Open amieiro opened this issue 1 year ago • 5 comments

As I described in https://github.com/WordPress/WordPress-Coding-Standards/issues/2501, at translate.w.org, sometimes we get translations that start or end with one or more empty spaces, and we want to avoid this.

This PR adds a new check to detect if a translatable string has leading or trailing spaces.

Fixes https://github.com/WordPress/WordPress-Coding-Standards/issues/2501.

amieiro avatar Nov 04 '24 10:11 amieiro

@amieiro Just checking in as you never responded to the question I posed in my initial review.... Do you still intend to finish off this PR ?

jrfnl avatar Dec 24 '24 22:12 jrfnl

Sorry, I don't have the time to finish it at this time.

amieiro avatar May 27 '25 13:05 amieiro

@amieiro Seeing as you've been working on this again - could you please explain why you have set things up to have separate errors for spaces vs tabs vs vtabs vs newlines ?

My previous question was only about having tests in place with these and the sniff handling all types of whitespace, not about splitting that up into multiple errors.

I cannot think of any situation where one type of (leading/trailing) whitespace would be acceptable, but another would not be, so having different error codes doesn't make sense to me.

Is there a reason for this distinction based on your experiences in the Polyglots team ? I'd be interested to hear your reasoning for this.

jrfnl avatar Jun 15 '25 16:06 jrfnl

@jrfnl Sorry, this PR is not yet ready for review and I forgot to convert it to draft. As we return to contribute with WordPress.org, I resumed work on this PR.

The horizontal tabulations are not often seen at the beginning or end of sentences, but they are seen in the middle, so I wanted to prevent its use, since I don't think it is correct to use it. You can see a use case inside a string in the core here. The same applies to the new lines. You can see an example in the core here. And we have another thing to check: the different whitespace characters. The regular space characters is U+0020, but there are a lot of different whitespace characters: U+00A0, U+2000, U+2001, U+2002,...

The most common problem is the U+0020 space problem (in fact it is the only one I usually see), so the others are really edge situations. I can continue this PR in two different approaches:

  • Contemplate only the U+0020 case and add the other cases to the tests.
  • Add all the commented situations.

Which approach do you prefer?

amieiro avatar Jun 16 '25 08:06 amieiro

@jrfnl Sorry, this PR is not yet ready for review and I forgot to convert it to draft. As we return to contribute with WordPress.org, I resumed work on this PR.

Okay, thanks for letting me know. I've converted it to draft now and won't do an in-detail review until it has been marked as "Ready to review".

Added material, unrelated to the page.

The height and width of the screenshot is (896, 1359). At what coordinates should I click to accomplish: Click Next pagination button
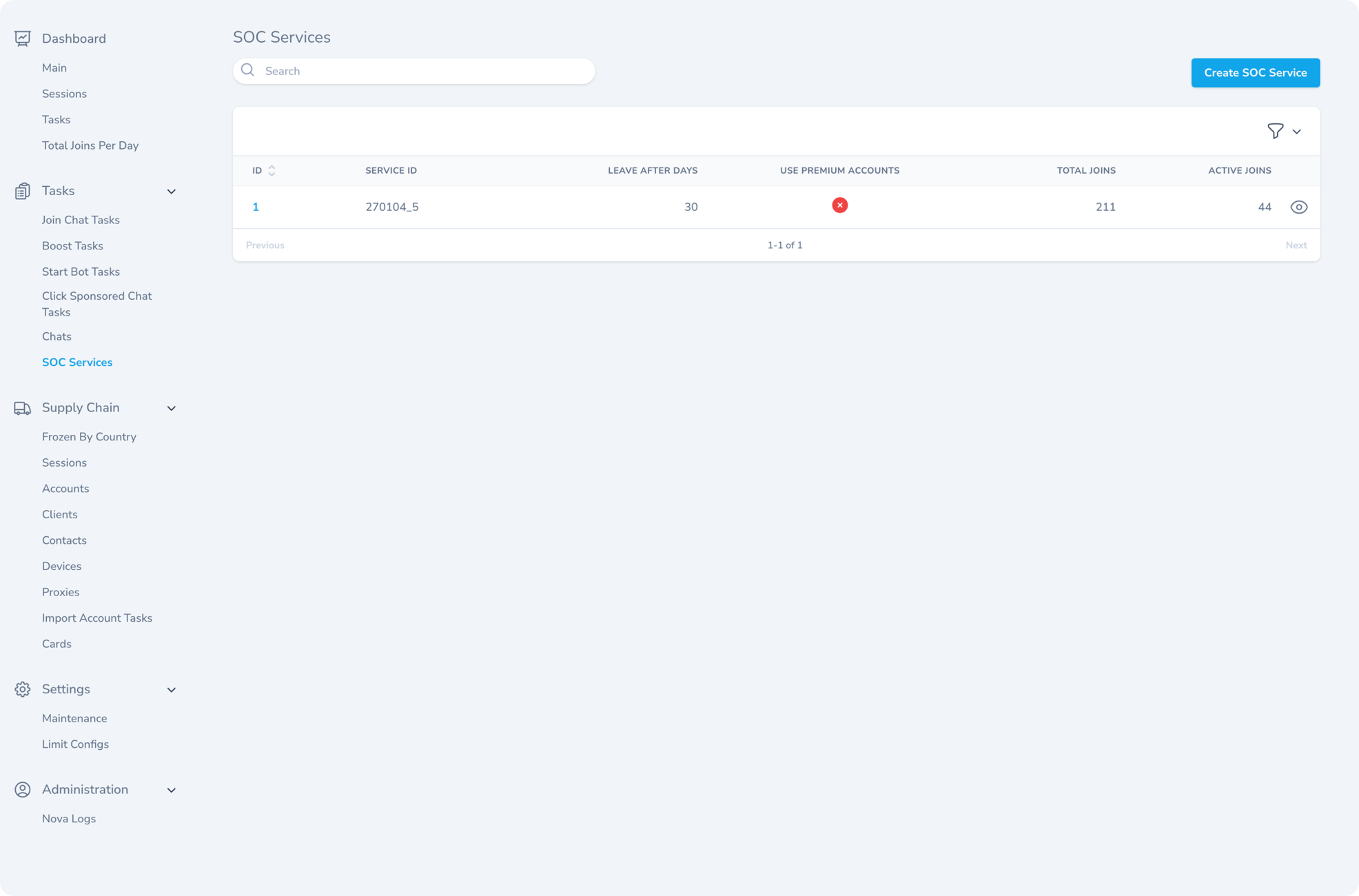point(1296,245)
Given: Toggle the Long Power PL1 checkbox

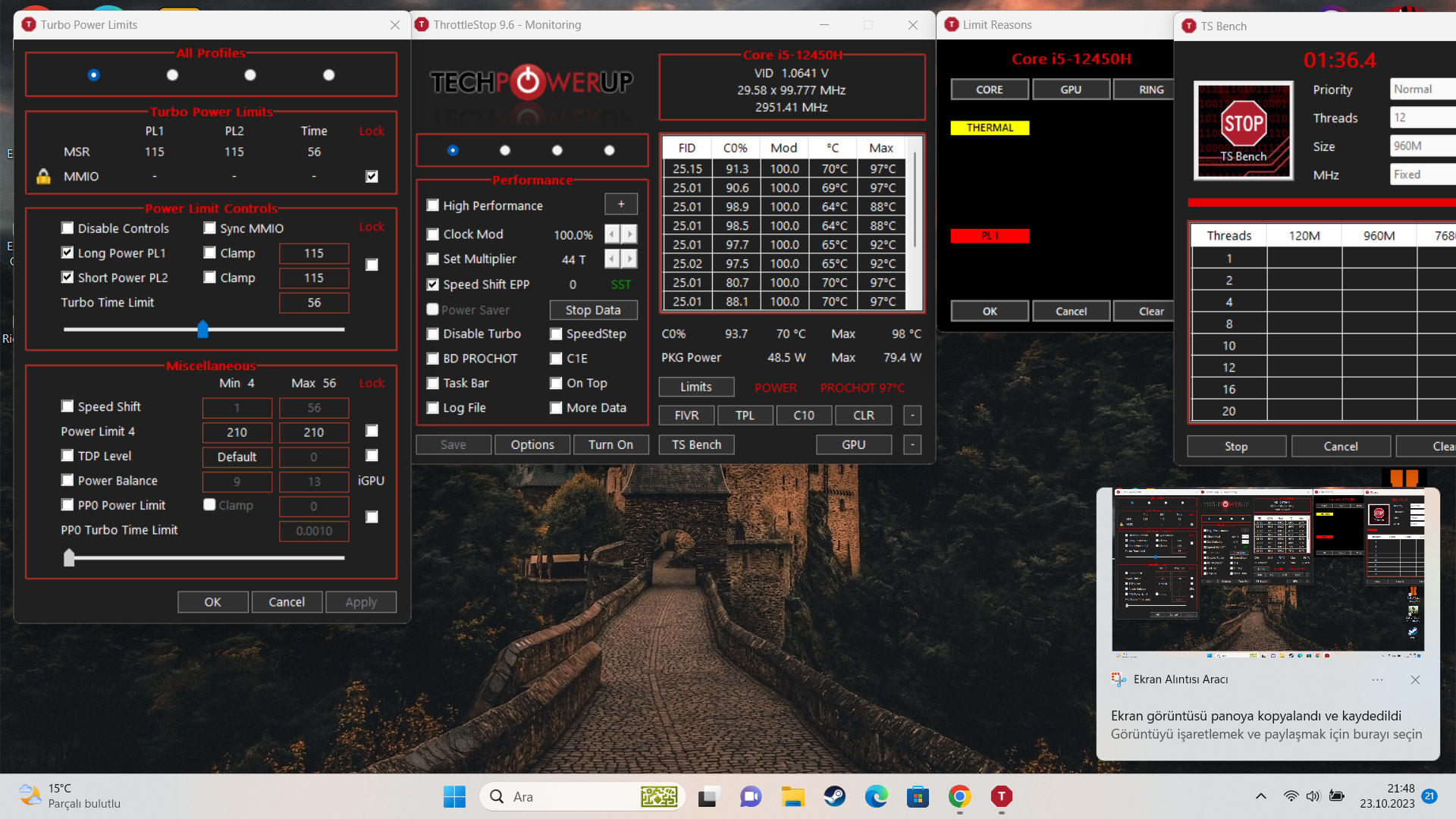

The horizontal tabulations are not often seen at the beginning or end of sentences, but they are seen in the middle, so I wanted to prevent its use, since I don't think it is correct to use it. You can see a use case inside a string in the core here. The same applies to the new lines. You can see an example in the core here.

I think that this PR should probably focus on the original problem it was trying to solve - leading and trailing whitespace.

Expanding the scope to mid-string whitespace characters feels like scope-creep and may have different implications (i.e., would involve a different decision point, potentially delaying the merging of the code related to the original problem).

I suggest opening a follow-up issue for that to discuss if this needs flagging and if so, what would need flagging. (I mean, looking at the examples, these seem like perfectly valid use-cases for mid string vertical whitespace, especially if you also consider RTL and BTT languages).

And we have another thing to check: the different whitespace characters. The regular space characters is U+0020, but there are a lot of different whitespace characters: U+00A0, U+2000, U+2001, U+2002,...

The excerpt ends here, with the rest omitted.